Seit 2007 organisiert das Künstlerehepaar jährlich im August auf ihrem Grundstück ein Rockfestival, setzt mit ihrem »Jamel rockt den Förster« ein sicht- und hörbares Zeichen gegen Intoleranz und Extremismus. Als »lebendiges Beispiel für Engagement«, wie es Dieter Graumann nennt, ehrt der Zentralrat an diesem Tag die Lohmeyers mit dem »Paul-Spiegel-Preis für Zivilcourage«. 2009 hatte der sächsische Polizeipräsident Bernd Merbitz als Erster diese Auszeichnung erhalten.

Der Paul-Spiegel-Preis mache sie zugleich stolz und ein wenig verlegen, sagt Birgit Lohmeyer in ihrer Dankesrede, »denn immerhin werden wir, die wir beide zur Generation der Enkel der nationalsozialistischen Täter gehören, durch Vertreter der Nachfolgeorganisation der damaligen Opfer ausgezeichnet«.

Schweigen 2004 sind die Schriftstellerin und der Musiker aus der Großstadt Hamburg in das ländliche Jamel gezogen. Ganz bewusst, das Ehepaar hatte vom negativen Ruf der kleinen Gemeinde gehört. Es habe sie geschmerzt zu erleben, betont Birgit Lohmeyer, wie Menschen Demokratie und Gesellschaft aufgeben. Damit spricht sie nicht nur über die Neonazis, sondern auch über die schweigenden Nachbarn, die nichts mit den Rechtsextremisten, aber eben auch nichts mit den Lohmeyers zu tun haben wollen. Für sie sei es »ein Gebot der Menschlichkeit, nicht die Augen vor den Umtrieben der Rechtsextremisten zu verschließen«.

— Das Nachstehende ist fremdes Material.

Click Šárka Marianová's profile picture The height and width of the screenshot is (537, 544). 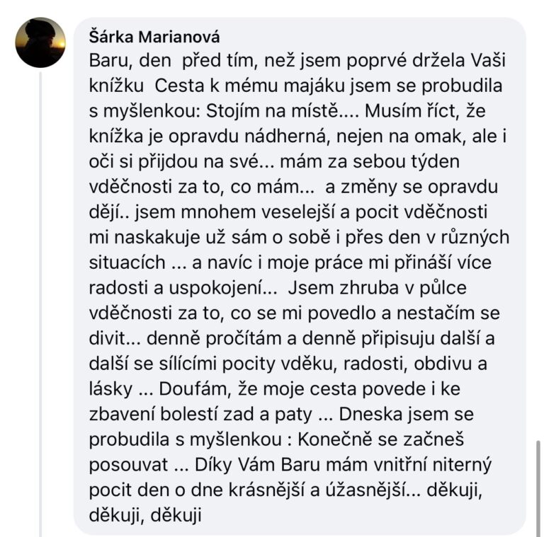(x=40, y=42)
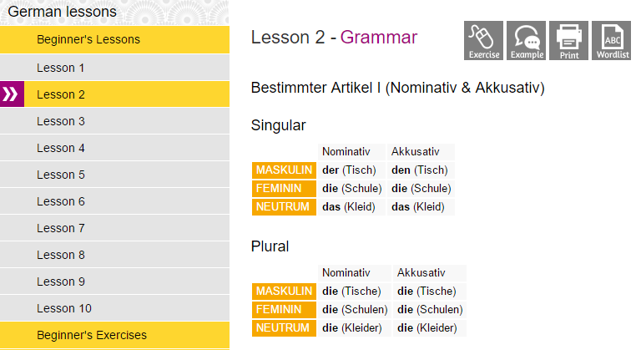Open Lesson 4 from the lesson list
641x350 pixels.
114,148
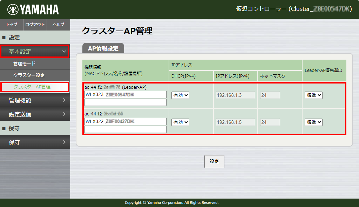Screen dimensions: 359x207
Task: Open the ヘルプ help page
Action: click(58, 25)
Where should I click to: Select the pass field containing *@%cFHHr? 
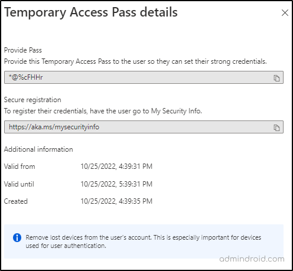[144, 77]
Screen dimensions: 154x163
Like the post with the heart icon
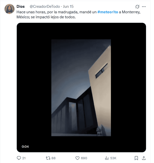pos(77,158)
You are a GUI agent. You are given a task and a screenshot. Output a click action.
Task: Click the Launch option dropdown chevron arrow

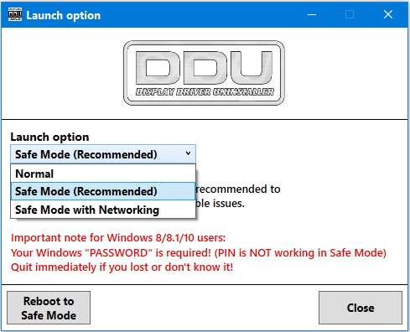click(x=189, y=153)
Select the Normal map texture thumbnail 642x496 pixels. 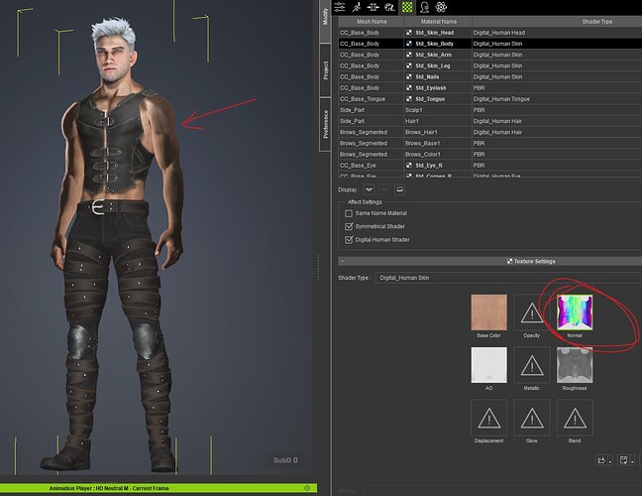click(x=574, y=311)
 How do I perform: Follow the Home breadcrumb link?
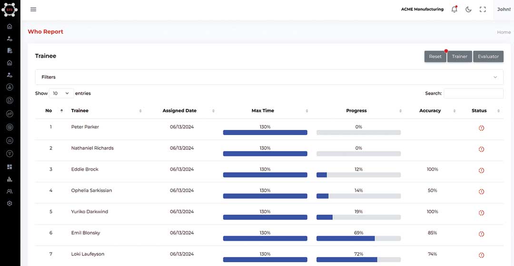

Seit mehr als einem Jahrzehnt dominiert der regional bekannte Neonazi Sven Krüger das Dorfleben, sorgte dafür, dass immer mehr seiner Gesinnungsgenossen nach Jamel zogen und inzwischen mit ihren Familien die Mehrheit in dem Zehn-Häuser-Dorf ausmachen. Seit Ende Januar sitzt Krüger allerdings in Untersuchungshaft. Gegen ihn wurde zuvor wegen des Verdachts der Hehlerei ermittelt. Bei einer Großrazzia entdeckten die Beamten aber nicht nur Baumaschinen, sondern auch Waffen und Munition. Dem 36-Jährigen droht nun auch wegen Verstoßes gegen das Waffengesetz eine mehrjährige Haftstrafe. Sein NPD-Mandat für den Kreistag Nordwestmecklenburg hat Krüger erst vor wenigen Tagen zurückgegeben.

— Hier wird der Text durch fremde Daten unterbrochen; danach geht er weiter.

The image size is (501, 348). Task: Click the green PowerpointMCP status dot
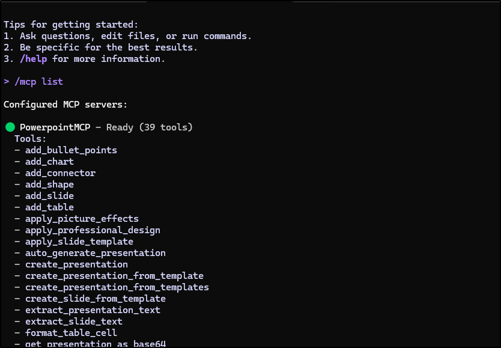click(10, 127)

NPD-Verbot Gerade, weil die NPD nicht nur in Kreistagen von Mecklenburg-Vorpommern vertreten ist, sondern auch seit 2006 mit sechs Abgeordneten im Landesparlament sitzt, spricht Landtagspräsidentin Sylvia Bretschneider während der Preisverleihung von den zahlreichen Entgleisungen der Rechtsextremisten im Parlament. »Wir brauchen ein neues Verbotsverfahren gegen diese Partei«, forderte die Sozialdemokratin und war sich darin einig mit dem Laudator, Ministerpräsident Erwin Sellering und dem Zentralratspräsidenten. Auch Dieter Graumann betonte, es dürfe nicht sein, dass die NPD das Parteienprivileg aufs Schändlichste missbrauche. »Dass die NPD öffentliche Mittel zur Verfügung gestellt bekommt, um ihr braunes Gift zu verbreiten, das ist niemandem wirklich zu vermitteln.«

Das Preisgeld in Höhe von 5.000 Euro wollen Birgit und Horst Lohmeyer für ihr Festival »Jamel rockt den Förster« verwenden, das im kommenden August dann zum fünften Mal auf dem Hof ausgetragen wird. Die Auszeichnung empfinden beide auch als eine Art öffentlichen Schutz, als Ansatz für Veränderungen. »Ich glaube nicht, dass Jamel in fünf oder zehn Jahren noch so sein wird wie heute«, sagt Birgit Lohmeyer. Ob sich bereits jetzt etwas in der Region, in Mecklenburg-Vorpommern, im Umgang mit den Rechtsextremisten verändert hat, wird sich auch am 4. September zeigen. Dann, wenige Tage nach dem Rockfest der Lohmeyers, entscheiden die Wähler, ob die NPD erneut in den Schweriner Landtag einzieht.